→ **What needs to be done**:
Each entry needs to be reproduced exactly, with none left out.

*****

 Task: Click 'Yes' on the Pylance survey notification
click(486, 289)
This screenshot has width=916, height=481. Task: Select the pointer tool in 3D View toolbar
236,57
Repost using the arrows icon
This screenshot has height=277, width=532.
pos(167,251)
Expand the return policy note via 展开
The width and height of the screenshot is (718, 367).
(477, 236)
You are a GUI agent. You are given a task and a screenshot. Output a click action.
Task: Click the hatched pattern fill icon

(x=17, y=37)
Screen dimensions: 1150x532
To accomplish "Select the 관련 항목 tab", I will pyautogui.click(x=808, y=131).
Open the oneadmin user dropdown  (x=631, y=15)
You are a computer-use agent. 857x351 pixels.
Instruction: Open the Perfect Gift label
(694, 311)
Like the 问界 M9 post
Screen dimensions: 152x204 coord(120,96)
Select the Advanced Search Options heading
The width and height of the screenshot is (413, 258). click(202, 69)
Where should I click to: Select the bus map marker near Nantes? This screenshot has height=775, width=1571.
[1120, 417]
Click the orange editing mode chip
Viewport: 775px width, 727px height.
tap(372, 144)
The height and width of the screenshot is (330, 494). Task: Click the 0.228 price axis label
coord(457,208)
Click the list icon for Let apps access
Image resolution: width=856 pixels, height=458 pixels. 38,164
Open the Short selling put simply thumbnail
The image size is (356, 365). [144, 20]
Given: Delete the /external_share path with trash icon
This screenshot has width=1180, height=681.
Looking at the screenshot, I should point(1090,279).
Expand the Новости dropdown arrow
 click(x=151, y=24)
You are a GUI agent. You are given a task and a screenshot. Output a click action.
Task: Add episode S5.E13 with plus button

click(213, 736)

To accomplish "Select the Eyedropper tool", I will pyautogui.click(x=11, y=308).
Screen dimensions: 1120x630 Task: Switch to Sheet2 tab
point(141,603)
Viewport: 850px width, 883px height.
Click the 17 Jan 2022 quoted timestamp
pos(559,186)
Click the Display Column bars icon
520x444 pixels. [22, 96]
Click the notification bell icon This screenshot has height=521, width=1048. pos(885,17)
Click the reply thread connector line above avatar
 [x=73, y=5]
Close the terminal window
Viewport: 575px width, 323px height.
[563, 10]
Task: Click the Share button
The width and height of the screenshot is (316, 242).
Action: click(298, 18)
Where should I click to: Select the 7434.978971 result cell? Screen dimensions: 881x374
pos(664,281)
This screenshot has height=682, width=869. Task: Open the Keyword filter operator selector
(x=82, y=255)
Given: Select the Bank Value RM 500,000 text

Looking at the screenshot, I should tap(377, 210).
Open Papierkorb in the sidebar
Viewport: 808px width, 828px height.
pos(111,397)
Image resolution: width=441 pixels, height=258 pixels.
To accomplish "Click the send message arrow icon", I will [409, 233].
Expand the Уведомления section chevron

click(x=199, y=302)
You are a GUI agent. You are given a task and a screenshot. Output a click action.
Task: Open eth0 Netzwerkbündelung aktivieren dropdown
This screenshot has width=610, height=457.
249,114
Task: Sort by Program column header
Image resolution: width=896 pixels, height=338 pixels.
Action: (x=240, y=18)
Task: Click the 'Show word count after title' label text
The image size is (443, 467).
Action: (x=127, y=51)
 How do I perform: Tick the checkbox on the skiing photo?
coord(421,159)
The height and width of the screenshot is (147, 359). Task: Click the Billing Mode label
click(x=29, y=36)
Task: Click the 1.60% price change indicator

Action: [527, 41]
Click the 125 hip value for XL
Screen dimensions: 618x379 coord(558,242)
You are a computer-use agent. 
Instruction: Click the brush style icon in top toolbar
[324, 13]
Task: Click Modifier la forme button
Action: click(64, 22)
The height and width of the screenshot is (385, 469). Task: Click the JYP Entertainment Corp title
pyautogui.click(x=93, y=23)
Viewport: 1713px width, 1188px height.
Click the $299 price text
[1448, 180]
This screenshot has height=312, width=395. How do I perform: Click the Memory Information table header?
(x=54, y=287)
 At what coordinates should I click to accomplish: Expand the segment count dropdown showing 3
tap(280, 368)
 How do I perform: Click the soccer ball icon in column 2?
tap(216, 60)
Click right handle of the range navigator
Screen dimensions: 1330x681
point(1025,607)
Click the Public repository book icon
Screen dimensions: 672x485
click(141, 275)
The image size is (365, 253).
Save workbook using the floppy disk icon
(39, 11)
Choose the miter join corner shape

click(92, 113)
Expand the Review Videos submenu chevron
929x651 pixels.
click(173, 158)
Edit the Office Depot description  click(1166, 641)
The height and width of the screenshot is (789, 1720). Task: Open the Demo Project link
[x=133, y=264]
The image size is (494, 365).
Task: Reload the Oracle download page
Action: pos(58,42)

*****

→ **Response area**:
 Task: Click 'Yes' on the Pylance survey notification
click(486, 289)
This screenshot has width=916, height=481. Task: Select the pointer tool in 3D View toolbar
236,57
Repost using the arrows icon
This screenshot has height=277, width=532.
pos(167,251)
Expand the return policy note via 展开
The width and height of the screenshot is (718, 367).
(477, 236)
You are a GUI agent. You are given a task and a screenshot. Output a click action.
Task: Click the hatched pattern fill icon

(x=17, y=37)
Screen dimensions: 1150x532
To accomplish "Select the 관련 항목 tab", I will pyautogui.click(x=808, y=131).
Open the oneadmin user dropdown  (x=631, y=15)
You are a computer-use agent. 857x351 pixels.
Instruction: Open the Perfect Gift label
(694, 311)
Like the 问界 M9 post
Screen dimensions: 152x204 coord(120,96)
Select the Advanced Search Options heading
The width and height of the screenshot is (413, 258). click(202, 69)
Where should I click to: Select the bus map marker near Nantes? This screenshot has height=775, width=1571.
[1120, 417]
Click the orange editing mode chip
Viewport: 775px width, 727px height.
tap(372, 144)
The height and width of the screenshot is (330, 494). Task: Click the 0.228 price axis label
coord(457,208)
Click the list icon for Let apps access
Image resolution: width=856 pixels, height=458 pixels. 38,164
Open the Short selling put simply thumbnail
The image size is (356, 365). [144, 20]
Given: Delete the /external_share path with trash icon
This screenshot has width=1180, height=681.
Looking at the screenshot, I should point(1090,279).
Expand the Новости dropdown arrow
 click(x=151, y=24)
You are a GUI agent. You are given a task and a screenshot. Output a click action.
Task: Add episode S5.E13 with plus button

click(213, 736)

To accomplish "Select the Eyedropper tool", I will pyautogui.click(x=11, y=308).
Screen dimensions: 1120x630 Task: Switch to Sheet2 tab
point(141,603)
Viewport: 850px width, 883px height.
Click the 17 Jan 2022 quoted timestamp
pos(559,186)
Click the Display Column bars icon
520x444 pixels. [22, 96]
Click the notification bell icon This screenshot has height=521, width=1048. pos(885,17)
Click the reply thread connector line above avatar
 [x=73, y=5]
Close the terminal window
Viewport: 575px width, 323px height.
[563, 10]
Task: Click the Share button
The width and height of the screenshot is (316, 242).
Action: click(298, 18)
Where should I click to: Select the 7434.978971 result cell? Screen dimensions: 881x374
pos(664,281)
This screenshot has height=682, width=869. Task: Open the Keyword filter operator selector
(x=82, y=255)
Given: Select the Bank Value RM 500,000 text

Looking at the screenshot, I should tap(377, 210).
Open Papierkorb in the sidebar
Viewport: 808px width, 828px height.
pos(111,397)
Image resolution: width=441 pixels, height=258 pixels.
To accomplish "Click the send message arrow icon", I will [409, 233].
Expand the Уведомления section chevron

click(x=199, y=302)
You are a GUI agent. You are given a task and a screenshot. Output a click action.
Task: Open eth0 Netzwerkbündelung aktivieren dropdown
This screenshot has width=610, height=457.
249,114
Task: Sort by Program column header
Image resolution: width=896 pixels, height=338 pixels.
Action: (x=240, y=18)
Task: Click the 'Show word count after title' label text
The image size is (443, 467).
Action: (x=127, y=51)
 How do I perform: Tick the checkbox on the skiing photo?
coord(421,159)
The height and width of the screenshot is (147, 359). Task: Click the Billing Mode label
click(x=29, y=36)
Task: Click the 1.60% price change indicator

Action: [527, 41]
Click the 125 hip value for XL
Screen dimensions: 618x379 coord(558,242)
You are a computer-use agent. 
Instruction: Click the brush style icon in top toolbar
[324, 13]
Task: Click Modifier la forme button
Action: click(64, 22)
The height and width of the screenshot is (385, 469). Task: Click the JYP Entertainment Corp title
pyautogui.click(x=93, y=23)
Viewport: 1713px width, 1188px height.
Click the $299 price text
[1448, 180]
This screenshot has height=312, width=395. How do I perform: Click the Memory Information table header?
(x=54, y=287)
 At what coordinates should I click to accomplish: Expand the segment count dropdown showing 3
tap(280, 368)
 How do I perform: Click the soccer ball icon in column 2?
tap(216, 60)
Click right handle of the range navigator
Screen dimensions: 1330x681
point(1025,607)
Click the Public repository book icon
Screen dimensions: 672x485
click(141, 275)
The image size is (365, 253).
Save workbook using the floppy disk icon
(39, 11)
Choose the miter join corner shape

click(92, 113)
Expand the Review Videos submenu chevron
929x651 pixels.
click(173, 158)
Edit the Office Depot description  click(1166, 641)
The height and width of the screenshot is (789, 1720). Task: Open the Demo Project link
[x=133, y=264]
The image size is (494, 365).
Task: Reload the Oracle download page
Action: pos(58,42)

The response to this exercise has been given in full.